Si la ironía es una «expresión que da a entender algo contrario o diferente de lo que se dice, generalmente como burla disimulada», según la RAE, ¿cómo distinguir una ironía de una cosa dicha directamente, sin ambages, sin rodeos, así, la sinceridad a tope? Se supone que por el contexto, el emisor, el receptor, en definitiva, todo esto que llamamos comunicación.

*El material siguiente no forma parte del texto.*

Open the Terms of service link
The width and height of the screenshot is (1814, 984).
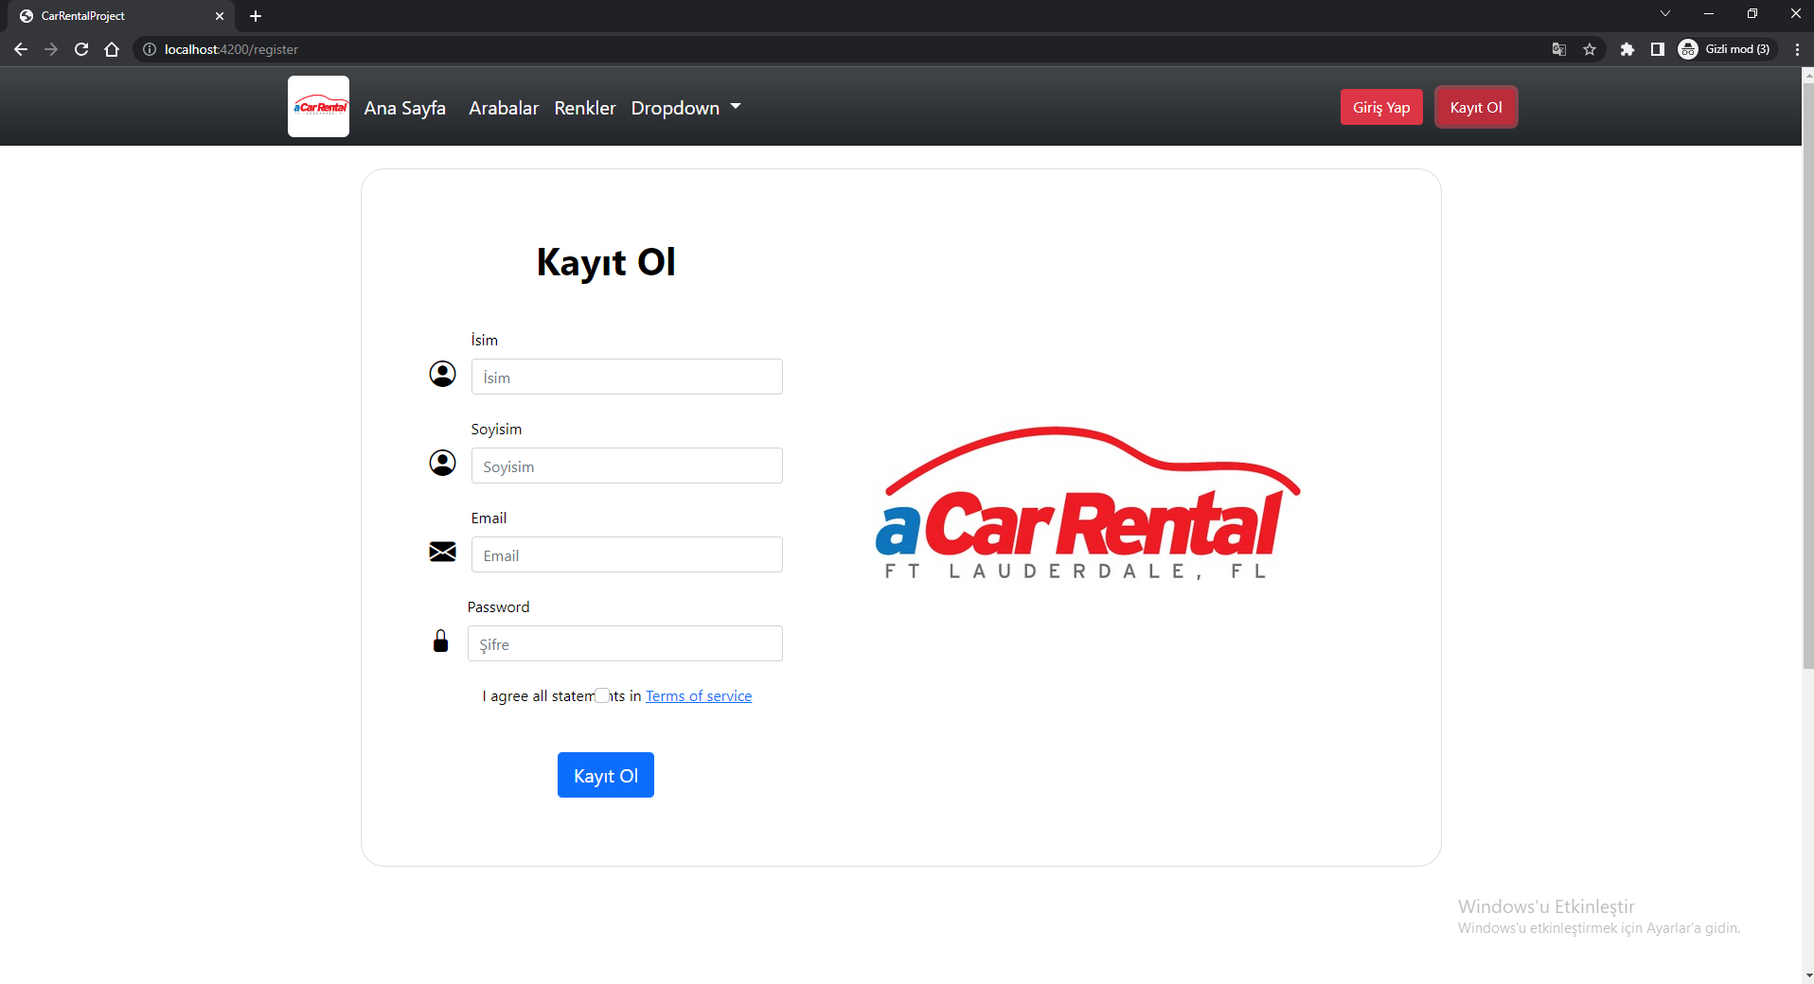[698, 695]
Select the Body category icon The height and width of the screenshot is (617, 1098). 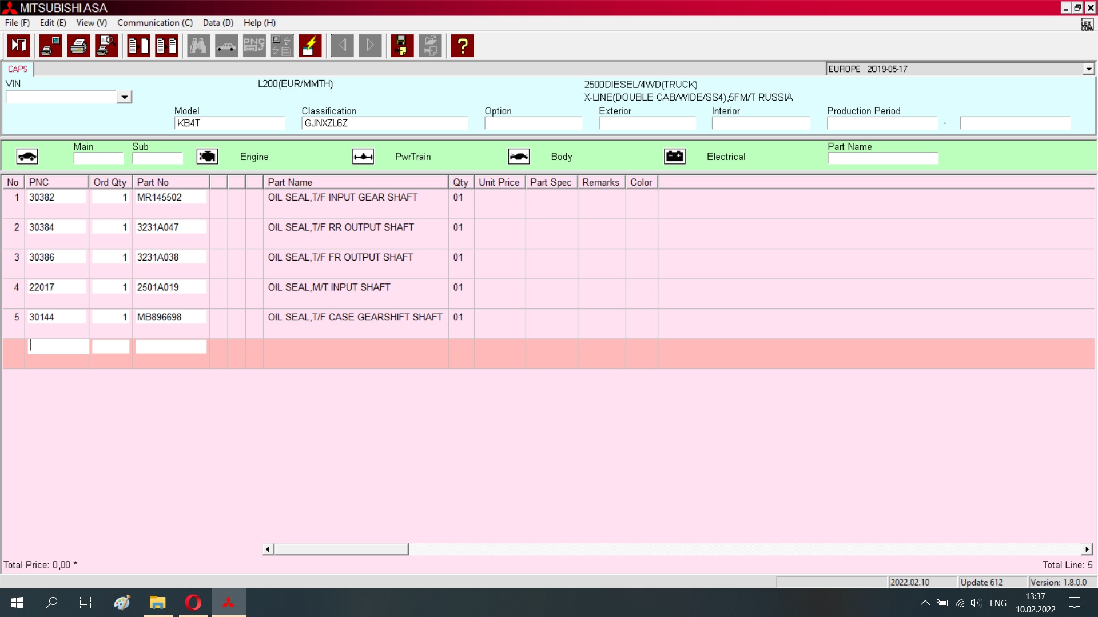point(519,157)
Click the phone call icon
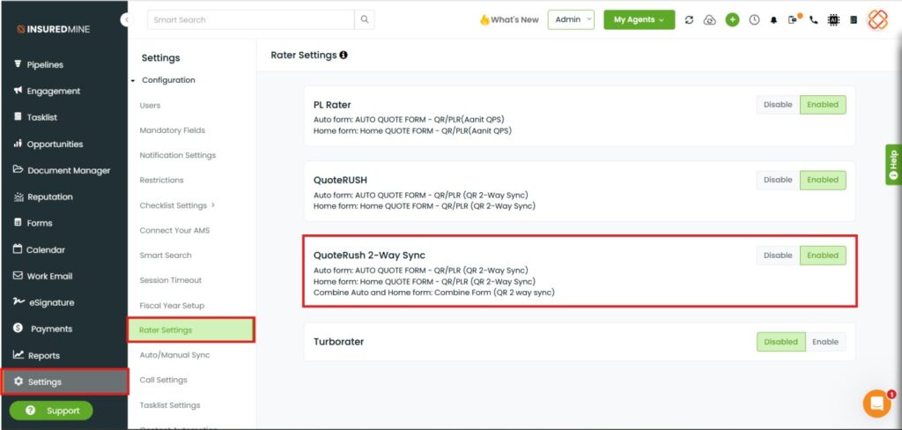This screenshot has height=430, width=902. (x=813, y=19)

«Estaría bien un nuevo reality show donde los concursantes sean cocainómanos. ¿Os imagináis a la presentadora?… diciendo… ¡Aspirantes!»

Bien.
Pero ¿qué pasa si no se pilla la ironía? Que entonces alguien cree que lo que dices lo dices en serio y no como burla disimulada. Y entonces comienzan a juzgarte, calificarte, etiquetarte en función de algo que has dicho pero que no debería tomarse al pie de la letra, sino con segundas intenciones de esas letras, con tono burlón, con ironía.

«Le preguntan a la infanta que si está nerviosa. A ver, chicos de la prensa: tenéis que hacerle preguntas fáciles».

Reconozcamos.
Cuesta entender a veces la ironía. Es más que frecuente que el que la practica con sus semejantes no la reconoce cuando la recibe en dirección contraria. Porque la ironía pilla por sorpresa, como el humor, y de ahí viene la risa, la gracia, la sensación de incapacidad lógica que deviene en carcajada.

«Stevie Wonder nos enseña que a más ciego mejor piñata.»

Ya.
Pero es que hay gente muy empeñada en no ver esa ironía, tan evidente para el que la emite, escribe, razona, promulga. Tan evidente también para multitud de receptores que no sólo entienden sino que disfrutan, gozan, se relamen con este tipo de artificio comunicativo.

«-Soy un torbellino del amor.
+Bueno, eres más una ciclogénesis imperfecta.»

Entonces.
Esa gente, que a veces tiene poder o medios o amigos, pone el grito en el cielo, donde ponemos todas las cosas que exagerar, donde se ponen los dogmas, las constituciones, la santidad. Y echa sobre ti, que vas de agudo, de ingenioso, de divertido cómico de la legua, toda la ira divina que pueda arrojar un sistema justificándose a sí mismo.

«Bertín engordaba porque retenía líquidos».

Da igual.
No valdrá para nada lo que digas en tu defensa (casi es peor defenderse, porque es como aceptar la necesidad de un juicio). Lo que expliques con palabras, con educación, con verdadera naturaleza sana. Déjalo. Tú dijiste eso. ¿Lo dijiste con ironía? ¿Qué ironía? ¿Qué es eso de la ironía? ¡Ah! Que eres humorista… ¡Haber empezado por ahí!

«Los estreñidos tienen el culo de atleta: hacen muchos nulos».

Nada.
No vale tampoco. Ser humorista es incluso peor. Porque entonces te acusarán de lo único que realmente puede hacerte daño. De no tener «ni puta gracia». Y eso no. Por ahí sí que no deberíamos pasar.

«Leonard Cohen, Emma Cohen. ¡Están los hermanos Coen temblando!».

Paso.
De tus leyes, paso. De tus sermones, paso. De tu forma de mirarme, paso. De tu modo de vida, paso. De tus valores, paso. Pero por ahí no paso. Me has demostrado de sobra que eres tú el que no tiene «ni puta gracia», porque no pillas la ironía y la ironía es lo que realmente nos lleva al cielo, al cielo de la inteligencia, de la evolución, de la creatividad, de eso que llamamos «humanidades», de eso que llamamos «El Logos».

La ironía, como el humor, es algo sano. Perseguir a quienes lo practican, el fin del Mundo.

Hay que empatizar más. Empatizar es ponerse en el lugar del otro. Lo que en el PSOE llaman hacer un «susanadíaz».